[Exercise inputs Boundary: Start]

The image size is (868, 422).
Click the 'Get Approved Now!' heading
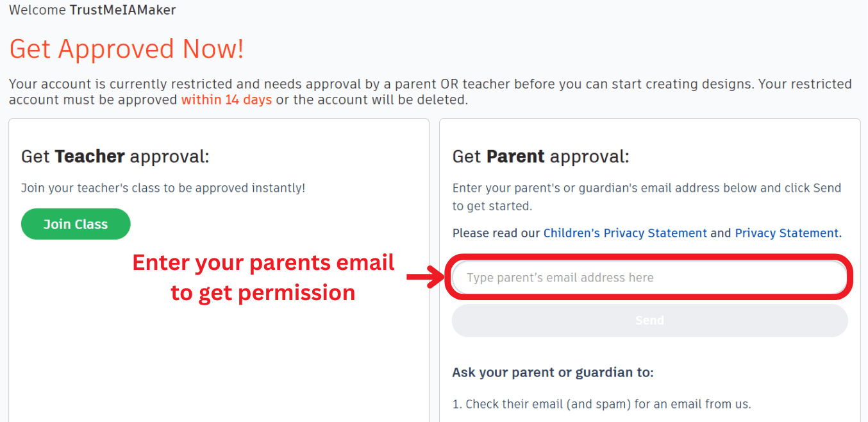(126, 49)
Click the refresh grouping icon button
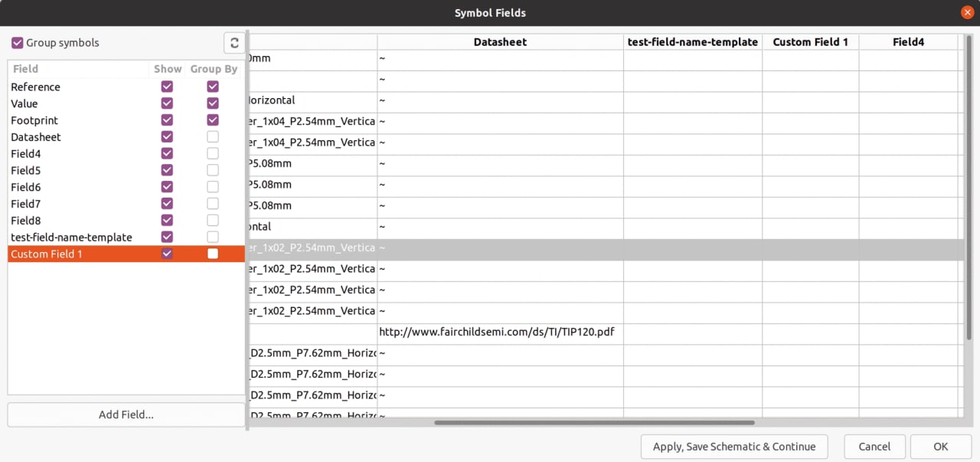Screen dimensions: 980x462 tap(234, 43)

[Exercise inputs Boundary: End]

▶ Aim of the task:
What is needed is a word-for-word copy of the records above, excluding pictures.

▶ Solution:
The image size is (868, 422).
Click the 'Get Approved Now!' heading
(126, 49)
Click the refresh grouping icon button
Screen dimensions: 980x462 tap(234, 43)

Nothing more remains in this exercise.